Following the expiry of the relevant retention period, your personal information will be fully anonymised and archived, or destroyed. Where information is to be destroyed, this will be done in a confidential manner and in accordance with the NHS Records Management Code of Practice. Anonymised archived data may be re-used for scientific or historical research purposes.

If you register an opt out, the details you provide for this will be retained on record to ensure your opt out remains active.

Your Rights

You have the right to determine how your personal information is used and exercise your rights described within UK GDPR. There are some instances where your individual rights under UK GDPR are limited where your information will be used for research.

You are not legally or contractually obliged to supply us with your personal information or to agree that information already held about you for care purposes may be used for research purposes.

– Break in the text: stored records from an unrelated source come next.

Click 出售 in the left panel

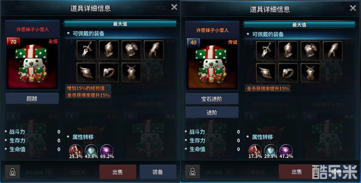[x=118, y=172]
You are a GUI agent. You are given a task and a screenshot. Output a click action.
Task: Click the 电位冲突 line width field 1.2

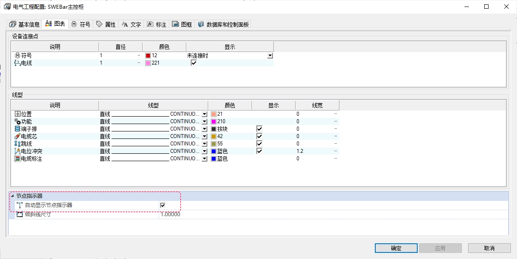point(315,151)
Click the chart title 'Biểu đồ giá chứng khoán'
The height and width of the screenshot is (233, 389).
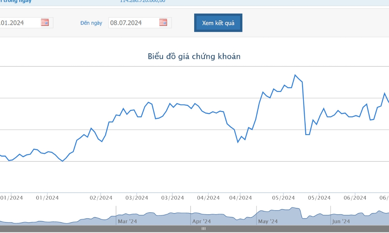tap(194, 56)
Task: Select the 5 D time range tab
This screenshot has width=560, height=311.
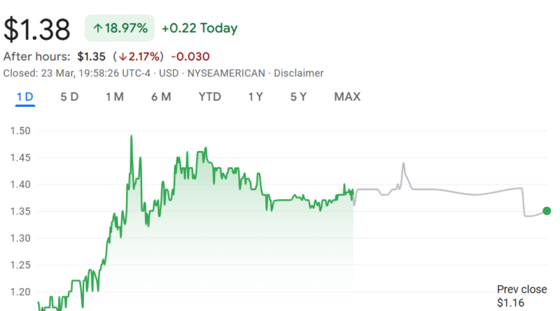Action: click(69, 97)
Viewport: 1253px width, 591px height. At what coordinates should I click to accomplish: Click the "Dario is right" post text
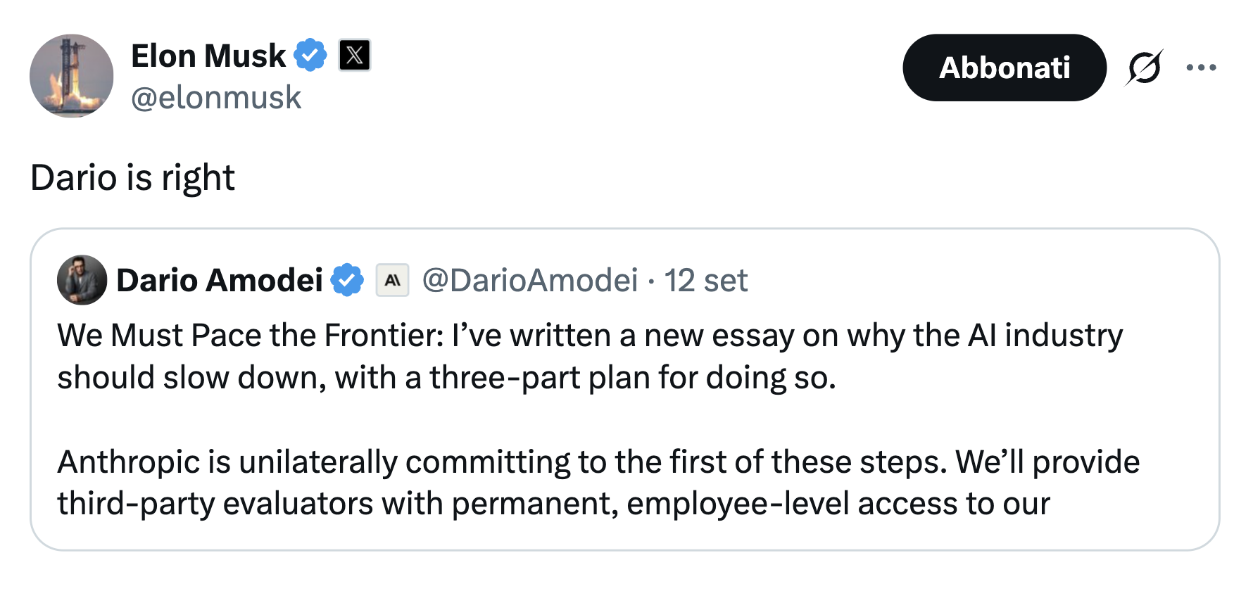click(x=132, y=177)
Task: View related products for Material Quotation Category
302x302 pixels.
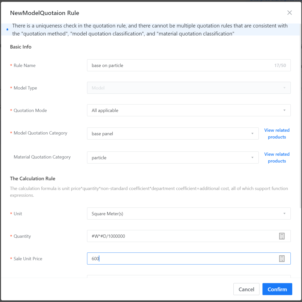Action: tap(277, 158)
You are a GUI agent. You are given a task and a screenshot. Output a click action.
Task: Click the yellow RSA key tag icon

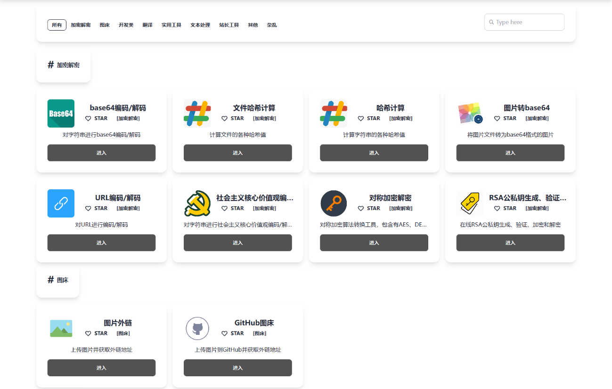[x=470, y=203]
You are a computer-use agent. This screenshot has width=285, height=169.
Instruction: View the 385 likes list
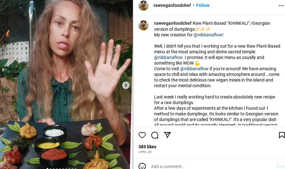tap(147, 147)
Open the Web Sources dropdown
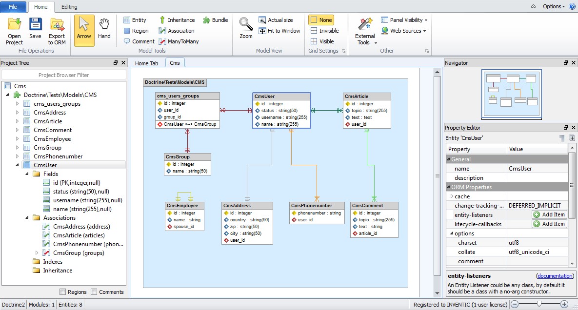This screenshot has height=310, width=578. pos(403,31)
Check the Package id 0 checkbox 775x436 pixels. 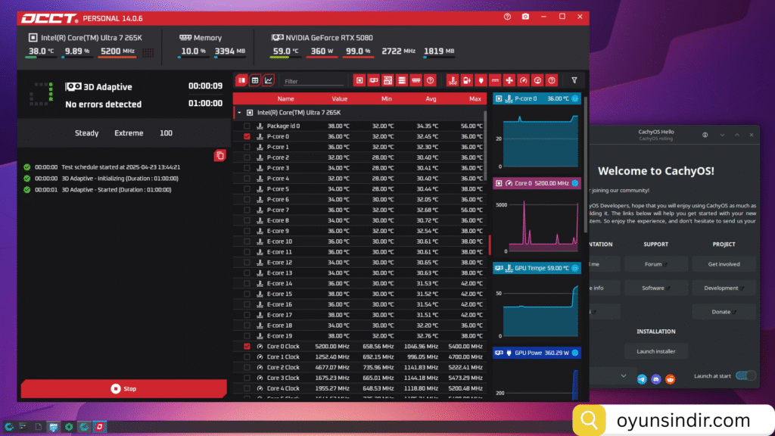click(x=247, y=126)
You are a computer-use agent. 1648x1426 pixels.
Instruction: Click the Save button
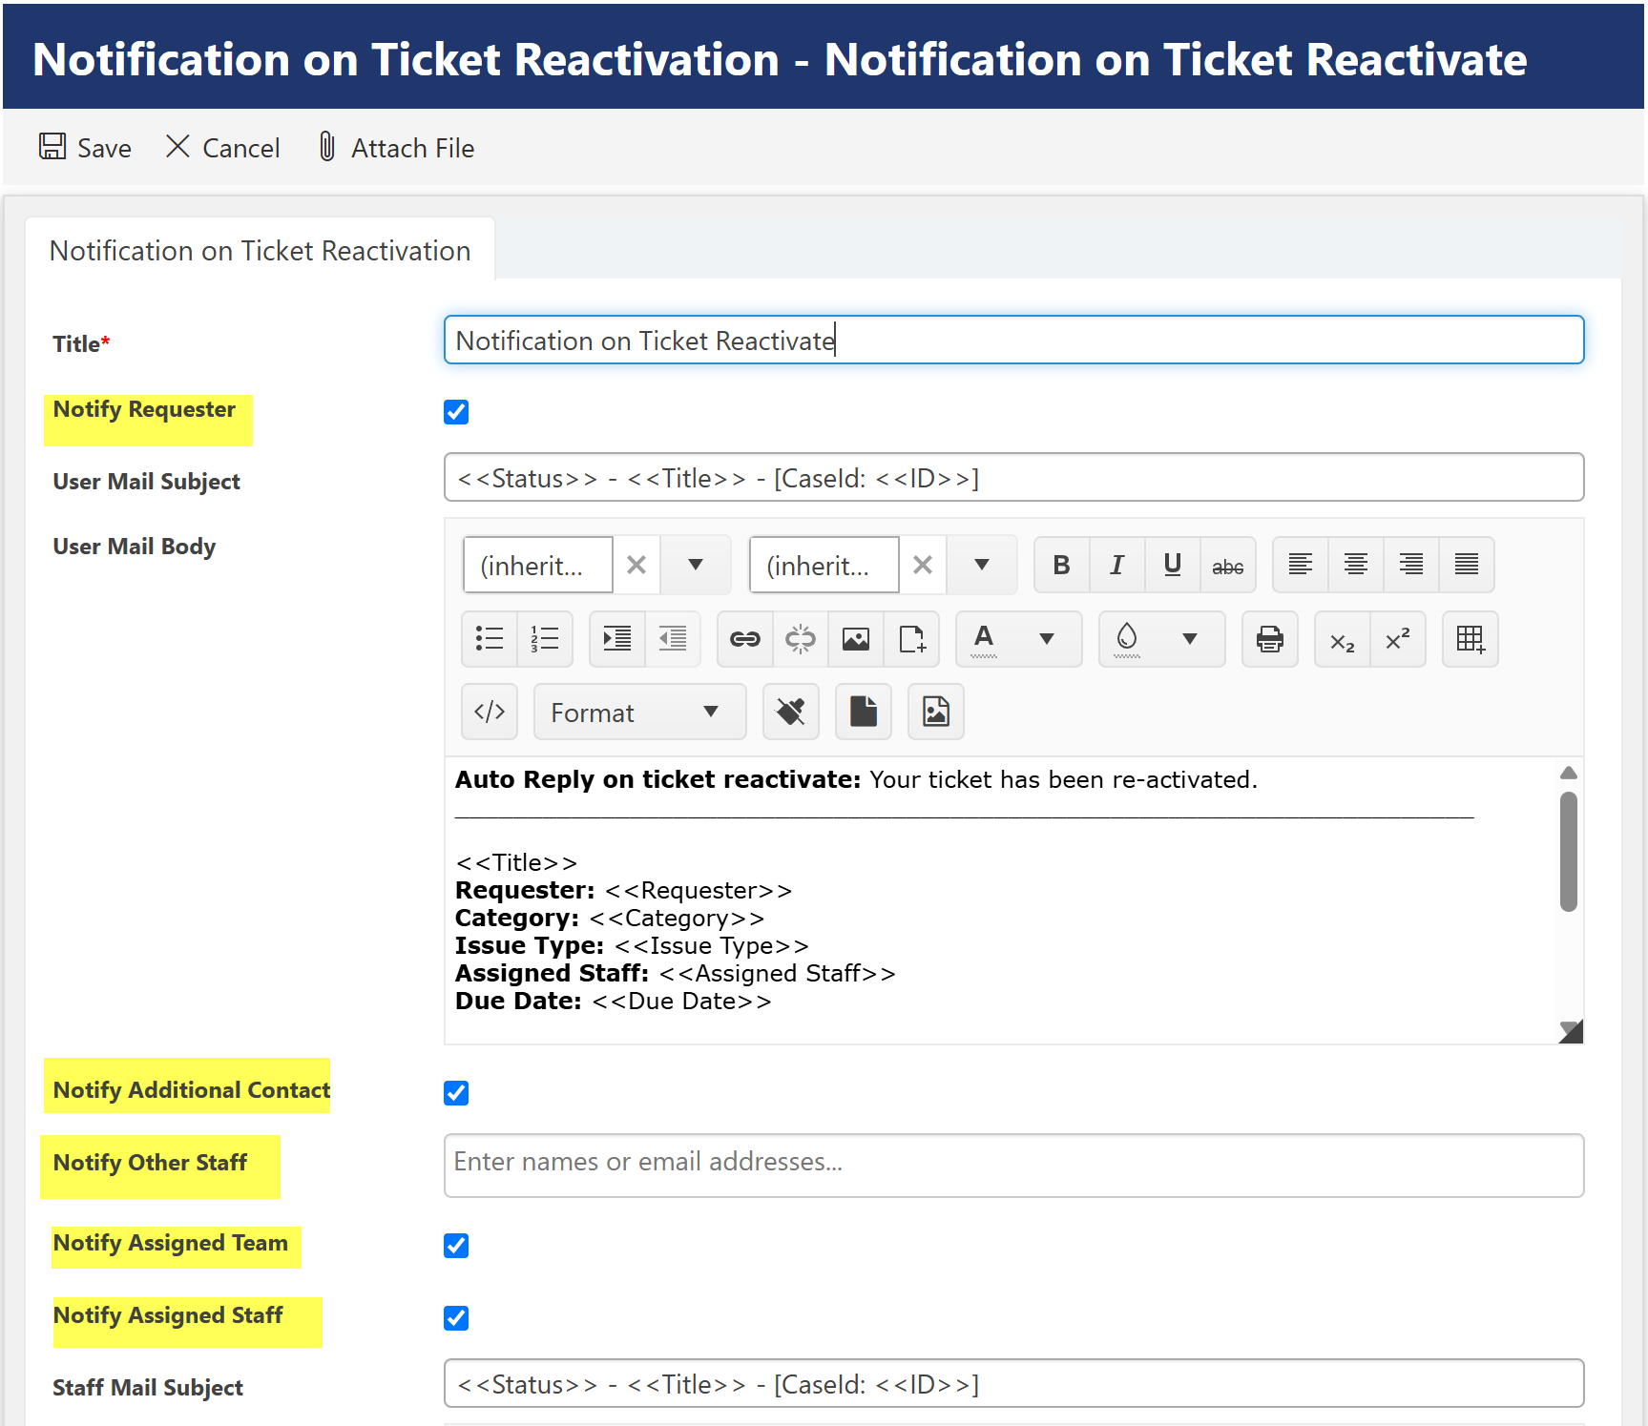(x=86, y=148)
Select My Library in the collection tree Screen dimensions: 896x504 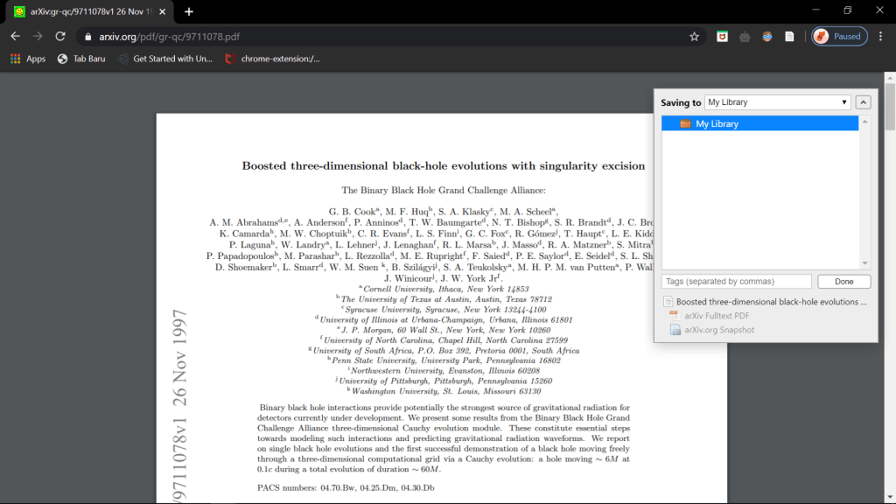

Should you not wish information about you to be used for any health research, please see the National Data Opt-Out page on this website, or visit the National data opt-out service.

If you do not want your health information to be used for research projects supported through the WMSDE, please see details of how to opt out of these on the Local Data Opt-Out page of this website.

We are unable to apply the Local Data Opt-Out retrospectively to data that was provided to researchers before we receive and apply your opt-out.

Once we receive your request to opt out through the Local Data Opt-Out service, it may take up to one month from your request being registered to it being fully applied.

If you withdraw your consent to participate in a research project, we may not remove all of your data. We may keep the information about you that we have already used for a particular research project to ensure research integrity is maintained in the public’s interest and that publicly funded research meets is goals. To safeguard your rights, we will strive to use the minimum personally identifiable information possible following your withdrawal of consent.

Where research has been conducted, based on section 251 of the National Health Service Act 2006, via CAG, you have a right to opt out. The national data opt-out right emanates from the Caldicott principles and entitles you to opt out of your data being used for research.  

The Information Commissioner’s Office (ICO) is the body that regulates hospital trusts under data protection and freedom of information legislation.

ICO website (opens in new tab)

If you are not satisfied with our response or believe we are not processing your personal data in accordance with the law you can complain to the ICO.

How to make a complaint to the ICO (opens in new tab)

You can use the live chat facility or make a complaint directly through the ICO website.

You can also call the ICO on 0303 123 1113.

Changes to this privacy notice

This page is reviewed when necessary and at least annually. The information on this page will be updated regularly as the programme progresses. Any changes will be published here. Information on the rest of this website will also change at times. We will update relevant pages as the programme progresses.